Su propio afán

enrique / garcía-máiquez

El látigo

SANTIAGO Páez, compañero de piso en la Universidad, se dolía con una frecuencia de que tal chica o tal otra, "le había castigado con el látigo de su indiferencia". A él o a mí. El látigo se convirtió en latiguillo de nuestras conversaciones, e incluso tratamos de manejarlo también nosotros, aunque nos hacíamos un lío. Es imposible ser indiferente con quien tienes interés en serlo.

Desde entonces, sé que en mis manos la indiferencia es un látigo sin mordiente. Y lo siento mucho porque propendo. Siendo la crítica literaria una de mis pasiones, no tengo paciencia ni fortaleza para leer aquello que no me gusta. Y, sin leer lo malo, te falta la perspectiva y tampoco puedes advertir bien del peligro al público. El problema es que hay que ser bastante masoquista, para darte una sesión de tortura leyendo, y luego sádico, para escribir contra quien ya tiene bastante con su propia literatura. Baudelaire perdió su vida por delicadeza; yo, la posibilidad de ser un crítico literario comme il faut.
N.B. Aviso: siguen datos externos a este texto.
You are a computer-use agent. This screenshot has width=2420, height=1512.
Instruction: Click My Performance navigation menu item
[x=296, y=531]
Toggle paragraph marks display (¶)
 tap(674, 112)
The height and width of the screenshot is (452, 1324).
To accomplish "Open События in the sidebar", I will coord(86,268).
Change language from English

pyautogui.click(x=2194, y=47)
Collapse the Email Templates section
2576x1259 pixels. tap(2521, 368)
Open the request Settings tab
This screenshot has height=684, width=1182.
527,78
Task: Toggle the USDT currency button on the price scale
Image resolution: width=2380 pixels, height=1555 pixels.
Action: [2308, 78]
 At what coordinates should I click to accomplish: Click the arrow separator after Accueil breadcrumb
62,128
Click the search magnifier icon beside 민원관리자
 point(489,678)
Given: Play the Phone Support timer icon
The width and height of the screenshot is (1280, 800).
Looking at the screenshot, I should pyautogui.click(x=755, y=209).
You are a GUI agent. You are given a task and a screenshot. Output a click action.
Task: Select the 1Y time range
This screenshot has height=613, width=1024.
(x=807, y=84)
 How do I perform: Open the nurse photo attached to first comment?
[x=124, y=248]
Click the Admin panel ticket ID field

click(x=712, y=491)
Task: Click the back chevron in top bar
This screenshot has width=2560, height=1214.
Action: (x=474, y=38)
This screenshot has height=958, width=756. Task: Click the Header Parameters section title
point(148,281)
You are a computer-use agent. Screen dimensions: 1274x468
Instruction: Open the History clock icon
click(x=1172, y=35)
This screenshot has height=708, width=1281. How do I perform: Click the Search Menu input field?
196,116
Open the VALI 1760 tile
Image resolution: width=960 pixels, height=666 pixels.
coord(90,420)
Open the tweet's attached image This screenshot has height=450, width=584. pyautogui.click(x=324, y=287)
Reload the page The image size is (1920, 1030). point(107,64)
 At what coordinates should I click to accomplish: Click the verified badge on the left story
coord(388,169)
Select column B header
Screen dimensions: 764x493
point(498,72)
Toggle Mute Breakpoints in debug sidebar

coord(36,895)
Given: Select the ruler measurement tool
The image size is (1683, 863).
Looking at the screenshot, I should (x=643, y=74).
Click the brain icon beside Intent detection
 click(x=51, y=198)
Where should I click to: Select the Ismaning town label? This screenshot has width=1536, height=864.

Reflexionaba así el domingo, dividido entre mi deber como columnista, que me impelía a ver el mano a mano de Évole y Otegui, y mi instinto de conservación, empeñado en evitarme tan amarguísimo trago. Venció mi instinto. Jamás he visto un programa de Évole, tratando de manejar el látigo de la indiferencia. Contaba hace poco que me pasa lo mismo con la corrupción, aunque ahí no tengo tanto cargo de conciencia porque ya se encargan los jueces y la policía de poner pie en pared. Aquí mi indiferencia es más culpable, por inútil. Ya tienen bastante ustedes con lo que escribo como para llevar, encima, cuenta de mis silencios. Es pedirles lo excusado.

Oía, por detrás del muro de Facebook, con el tamiz de Twitter, algunas contestaciones de Otegui y las reacciones de Évole, y sentía dos tirones. El que me alejaba del televisor y el que me llamaba al cumplimiento del deber. Perdió el deber, pero debería haber vencido mi repugnancia para marcar adonde han llegado las aguas sucias de la doble moral, del desprecio a las víctimas, de las inevitables complicidades subterráneas entre las izquierdas radicales y del eufemismo que blanquea la historia. Verdad que, si ninguno de los que se confiesan asqueados viesen el programa, caería por falta de audiencia. Pero el columnista tiene que aguantar, enhiesto; y no estuve allí, ay, Baudelaire. Por delicadeza (de estómago), perderé también el articulismo.